La hausse des taux un facteur de soutien pour les banques et les fonds monétaires selon Ostrum AM.
Hausse des taux de la BCE face à la diffusion du choc énergétique
Comme elle l'avait quasiment pré-annoncé au mois d'avril, la BCE a relevé ses taux pour la première fois depuis septembre 2023 : + 25 points de base, pour porter le taux de dépôt à 2,25%1. Cette décision est motivée par l'impact du choc énergétique, lié au conflit au Moyen Orient, sur l'inflation. Celle-ci s'est accélérée à 3,2% en mai en raison de la nette hausse des prix de l'énergie (11,9 % sur un an) et de leur diffusion au reste de l'économie, comme l'atteste l'augmentation de 3,5 % des prix des services (contre 3 % en avril)2. Lors de la conférence de presse, Christine Lagarde a laissé la porte ouverte à une nouvelle hausse des taux directeurs.

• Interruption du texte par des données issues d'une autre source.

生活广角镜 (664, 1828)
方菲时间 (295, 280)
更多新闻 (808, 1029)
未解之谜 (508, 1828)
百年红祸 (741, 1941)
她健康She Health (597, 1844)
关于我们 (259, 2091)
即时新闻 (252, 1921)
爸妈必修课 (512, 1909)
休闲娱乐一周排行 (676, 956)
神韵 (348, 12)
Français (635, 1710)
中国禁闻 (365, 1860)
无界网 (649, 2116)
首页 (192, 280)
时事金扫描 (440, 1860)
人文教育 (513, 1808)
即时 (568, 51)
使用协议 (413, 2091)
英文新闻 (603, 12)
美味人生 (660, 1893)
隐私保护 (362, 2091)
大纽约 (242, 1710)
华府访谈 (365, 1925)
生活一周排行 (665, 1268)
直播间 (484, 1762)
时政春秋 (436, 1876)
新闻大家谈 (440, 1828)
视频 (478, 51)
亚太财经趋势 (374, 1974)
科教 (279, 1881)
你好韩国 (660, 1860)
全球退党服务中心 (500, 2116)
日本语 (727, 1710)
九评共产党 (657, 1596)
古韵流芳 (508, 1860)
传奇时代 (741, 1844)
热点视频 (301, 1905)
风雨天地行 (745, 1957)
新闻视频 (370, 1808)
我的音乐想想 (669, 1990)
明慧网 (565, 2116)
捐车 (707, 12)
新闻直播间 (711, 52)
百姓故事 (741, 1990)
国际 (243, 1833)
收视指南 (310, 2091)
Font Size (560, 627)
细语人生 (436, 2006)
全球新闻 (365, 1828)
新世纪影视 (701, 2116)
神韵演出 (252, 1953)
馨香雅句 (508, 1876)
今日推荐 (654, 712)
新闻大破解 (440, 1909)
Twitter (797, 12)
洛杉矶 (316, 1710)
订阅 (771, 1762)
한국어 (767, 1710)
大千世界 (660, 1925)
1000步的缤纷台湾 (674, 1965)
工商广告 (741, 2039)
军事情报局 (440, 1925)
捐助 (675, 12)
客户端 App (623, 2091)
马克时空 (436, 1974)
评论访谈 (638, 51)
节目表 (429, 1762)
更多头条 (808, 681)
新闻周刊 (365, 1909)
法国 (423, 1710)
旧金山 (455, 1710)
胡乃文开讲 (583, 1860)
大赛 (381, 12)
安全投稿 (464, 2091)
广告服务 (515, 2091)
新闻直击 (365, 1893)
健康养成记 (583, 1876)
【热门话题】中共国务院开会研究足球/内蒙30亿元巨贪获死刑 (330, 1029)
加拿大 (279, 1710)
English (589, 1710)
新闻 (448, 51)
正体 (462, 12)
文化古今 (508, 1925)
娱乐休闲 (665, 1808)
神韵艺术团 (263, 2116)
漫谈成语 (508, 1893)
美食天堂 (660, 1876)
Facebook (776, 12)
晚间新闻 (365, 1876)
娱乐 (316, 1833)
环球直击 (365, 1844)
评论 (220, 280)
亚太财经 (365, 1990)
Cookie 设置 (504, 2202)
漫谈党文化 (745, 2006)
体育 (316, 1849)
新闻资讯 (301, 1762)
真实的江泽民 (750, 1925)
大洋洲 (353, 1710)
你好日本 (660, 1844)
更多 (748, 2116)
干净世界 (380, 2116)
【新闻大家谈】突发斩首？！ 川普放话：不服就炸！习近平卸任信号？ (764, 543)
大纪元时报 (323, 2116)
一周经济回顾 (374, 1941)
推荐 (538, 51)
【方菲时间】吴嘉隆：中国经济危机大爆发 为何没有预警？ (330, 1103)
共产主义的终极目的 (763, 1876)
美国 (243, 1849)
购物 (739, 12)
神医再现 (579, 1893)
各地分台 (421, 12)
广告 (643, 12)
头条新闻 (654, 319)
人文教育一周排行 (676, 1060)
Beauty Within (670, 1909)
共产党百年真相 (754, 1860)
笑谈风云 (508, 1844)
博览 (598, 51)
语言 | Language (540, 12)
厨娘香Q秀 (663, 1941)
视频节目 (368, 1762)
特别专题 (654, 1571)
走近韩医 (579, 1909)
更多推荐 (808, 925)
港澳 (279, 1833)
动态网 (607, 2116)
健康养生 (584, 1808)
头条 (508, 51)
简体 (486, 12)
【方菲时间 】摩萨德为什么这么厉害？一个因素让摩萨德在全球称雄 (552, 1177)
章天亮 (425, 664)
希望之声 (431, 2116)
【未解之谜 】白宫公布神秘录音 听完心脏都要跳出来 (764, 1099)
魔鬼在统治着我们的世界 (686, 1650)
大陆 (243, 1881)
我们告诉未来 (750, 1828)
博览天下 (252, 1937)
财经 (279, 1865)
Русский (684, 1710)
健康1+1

La prolongation du conflit et le maintien d'un prix élevé du pétrole ont conduit la BCE à revoir significativement en hausse ses perspectives d'inflation (3 % en 2026 et 2,3 % en 2027) et d'inflation sous-jacente (2,5 % ces deux années)3. Les perspectives de croissance n'ont été révisées que marginalement à la baisse. Cela confirme notre anticipation d'un nouveau relèvement de taux de 25 pb en septembre afin de bien ancrer les anticipations d'inflation et permettre un retour de celle-ci vers la cible de 2%.
L'accord-cadre annoncé entre les Etats-Unis et l'Iran ce week-end ne vient pas modifier notre scénario. En supposant une réouverture totale du détroit d'Ormuz (qui n'est pas garantie), le prix du pétrole demeurerait encore supérieur au niveau d'avant conflit générant un risque d'apparition d'effets de second-tour que la BCE devra contenir.